Pode-se discutir a forma com que usou para produzir em apenas 45 dias um livro tão problemático como este - naturalmente observando aquilo que Zélia queria dizer, e, obviamente, evitando confrontos. Não é - e o próprio Sabino deve reconhecer isto - o melhor texto de sua obra, mas está longe de ser um trabalho medíocre.
Chega a ser quase jornalístico, pela citação de nomes e datas fundamentais, claro e didático na explicação do jargão técnico - evitando o abominável economês - e, sobretudo, emotivo em sua parte final.
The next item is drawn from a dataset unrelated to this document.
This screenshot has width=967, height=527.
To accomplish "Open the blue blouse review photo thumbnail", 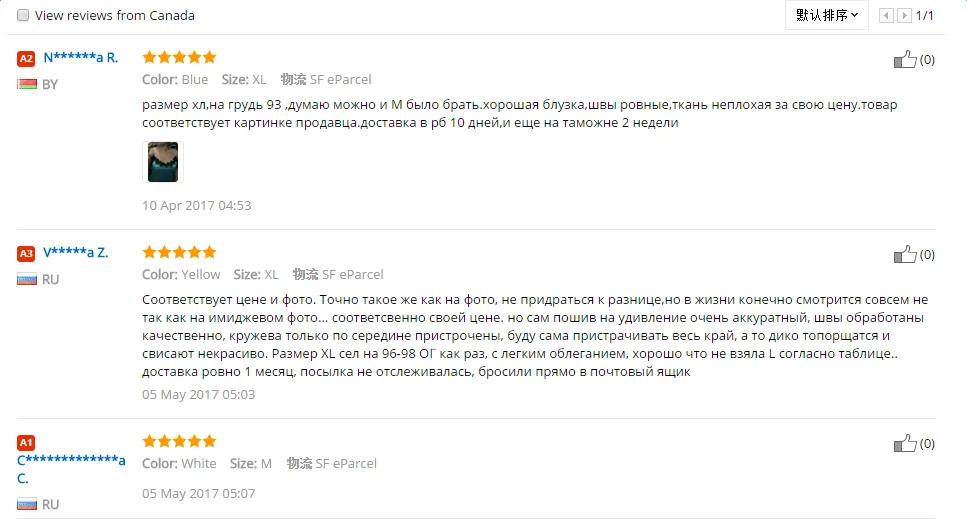I will pos(163,162).
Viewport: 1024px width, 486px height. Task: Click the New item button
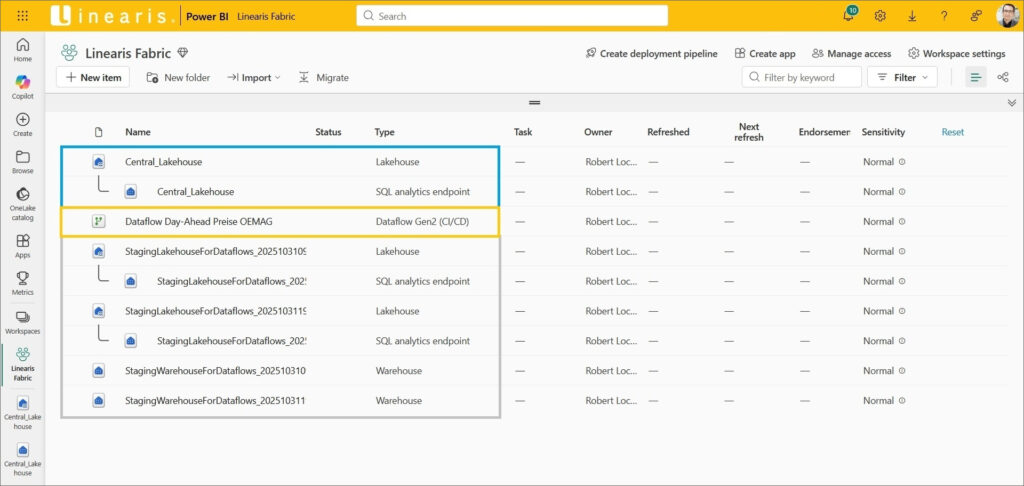pos(92,77)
Se os primeiros dos 27 capítulos ficam na quase descrição da menina e adolescente Zélia, a partir das 60 últimas páginas há uma dimensão humana, que mesmo com toques de melodrama (e não foi à toa que o astuto Augusto Mazzagão já propôs a compra dos direitos para uma telenovela no México) não deixa de refletir um lado passional e escrachado do comportamento do brasileiro.
O que irrita - e faz tanto ódio coletivo convergir à Zélia, é a fragilidade com que se exibe uma mulher que foi comparada a Margaret Tatcher, a Dama de Aço do ex-Império Britânico - revelar o seu lado fêmea, mulher assumida, de relacionamentos não oficiais - quando o Brasil, nestes dois últimos anos, mergulhava na mais profunda crise econômica, que levou a um desânimo, tristeza e desespero.
Uma coisa é certa: com todas as críticas - pessoais, literárias e profissionais - que Zélia, uma paixão, pode merecer - e olhe que elas não tem sido poucas - o fato é que o fato de uma mulher assumir uma obra como esta - seja por vaidade, desejo promocional ou vingança - não deixa de revelar que mais do que bandeiras ridículas e queima de soutiens em praças públicas - o sexo feminino há muito deixou de ser o sexo frágil. Muito pelo contrário.
LEGENDA FOTO - Fernando Sabino: um encontro - que não havia sido marcado - com Zélia, uma amizade e o resultado um livro nitroglicerina que todos criticam antes mesmo de sua leitura.